RECORDS TO USE:
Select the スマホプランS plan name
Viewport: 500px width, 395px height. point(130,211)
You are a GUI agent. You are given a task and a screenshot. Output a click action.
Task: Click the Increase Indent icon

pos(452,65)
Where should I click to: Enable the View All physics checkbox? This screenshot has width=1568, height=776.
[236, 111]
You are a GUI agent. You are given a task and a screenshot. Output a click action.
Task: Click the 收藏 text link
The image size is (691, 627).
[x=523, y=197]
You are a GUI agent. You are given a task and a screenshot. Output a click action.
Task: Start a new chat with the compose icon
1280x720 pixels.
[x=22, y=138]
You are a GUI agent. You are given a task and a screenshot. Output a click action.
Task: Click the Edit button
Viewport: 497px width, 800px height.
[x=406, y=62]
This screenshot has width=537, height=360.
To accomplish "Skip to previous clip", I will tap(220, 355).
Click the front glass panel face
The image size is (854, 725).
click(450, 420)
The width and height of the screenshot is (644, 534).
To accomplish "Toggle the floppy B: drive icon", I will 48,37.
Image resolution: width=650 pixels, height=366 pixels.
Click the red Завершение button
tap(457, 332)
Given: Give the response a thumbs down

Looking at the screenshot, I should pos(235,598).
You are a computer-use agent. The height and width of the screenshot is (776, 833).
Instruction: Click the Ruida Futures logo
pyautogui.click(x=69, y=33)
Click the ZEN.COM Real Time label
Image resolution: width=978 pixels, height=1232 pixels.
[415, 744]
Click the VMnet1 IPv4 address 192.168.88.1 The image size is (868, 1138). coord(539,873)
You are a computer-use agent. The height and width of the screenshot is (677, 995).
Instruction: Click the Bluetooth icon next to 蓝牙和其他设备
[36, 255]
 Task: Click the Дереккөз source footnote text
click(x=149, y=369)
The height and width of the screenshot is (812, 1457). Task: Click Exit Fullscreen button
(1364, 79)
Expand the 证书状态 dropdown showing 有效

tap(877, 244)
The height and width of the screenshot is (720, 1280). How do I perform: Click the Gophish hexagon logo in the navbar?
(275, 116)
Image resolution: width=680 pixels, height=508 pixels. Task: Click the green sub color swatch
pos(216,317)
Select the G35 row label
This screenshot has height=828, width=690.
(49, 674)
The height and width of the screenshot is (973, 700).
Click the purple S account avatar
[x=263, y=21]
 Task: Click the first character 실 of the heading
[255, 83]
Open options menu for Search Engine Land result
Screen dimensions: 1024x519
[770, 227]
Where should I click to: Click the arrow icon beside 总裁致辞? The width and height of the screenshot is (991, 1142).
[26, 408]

EXERCISE: From the first line to the last, print the listing above exactly.

TASK RESPONSE:
Select the スマホプランS plan name
Viewport: 500px width, 395px height. point(130,211)
You are a GUI agent. You are given a task and a screenshot. Output a click action.
Task: Click the Increase Indent icon

pos(452,65)
Where should I click to: Enable the View All physics checkbox? This screenshot has width=1568, height=776.
[236, 111]
You are a GUI agent. You are given a task and a screenshot. Output a click action.
Task: Click the 收藏 text link
The image size is (691, 627).
[x=523, y=197]
You are a GUI agent. You are given a task and a screenshot. Output a click action.
Task: Start a new chat with the compose icon
1280x720 pixels.
[x=22, y=138]
You are a GUI agent. You are given a task and a screenshot. Output a click action.
Task: Click the Edit button
Viewport: 497px width, 800px height.
[x=406, y=62]
This screenshot has width=537, height=360.
To accomplish "Skip to previous clip", I will tap(220, 355).
Click the front glass panel face
The image size is (854, 725).
click(450, 420)
The width and height of the screenshot is (644, 534).
To accomplish "Toggle the floppy B: drive icon", I will 48,37.
Image resolution: width=650 pixels, height=366 pixels.
Click the red Завершение button
tap(457, 332)
Given: Give the response a thumbs down

Looking at the screenshot, I should pos(235,598).
You are a computer-use agent. The height and width of the screenshot is (776, 833).
Instruction: Click the Ruida Futures logo
pyautogui.click(x=69, y=33)
Click the ZEN.COM Real Time label
Image resolution: width=978 pixels, height=1232 pixels.
[415, 744]
Click the VMnet1 IPv4 address 192.168.88.1 The image size is (868, 1138). coord(539,873)
You are a computer-use agent. The height and width of the screenshot is (677, 995).
Instruction: Click the Bluetooth icon next to 蓝牙和其他设备
[36, 255]
 Task: Click the Дереккөз source footnote text
click(x=149, y=369)
The height and width of the screenshot is (812, 1457). Task: Click Exit Fullscreen button
(1364, 79)
Expand the 证书状态 dropdown showing 有效

tap(877, 244)
The height and width of the screenshot is (720, 1280). How do I perform: Click the Gophish hexagon logo in the navbar?
(275, 116)
Image resolution: width=680 pixels, height=508 pixels. Task: Click the green sub color swatch
pos(216,317)
Select the G35 row label
This screenshot has height=828, width=690.
(49, 674)
The height and width of the screenshot is (973, 700).
Click the purple S account avatar
[x=263, y=21]
 Task: Click the first character 실 of the heading
[255, 83]
Open options menu for Search Engine Land result
Screen dimensions: 1024x519
[770, 227]
Where should I click to: Click the arrow icon beside 总裁致辞? The width and height of the screenshot is (991, 1142).
[26, 408]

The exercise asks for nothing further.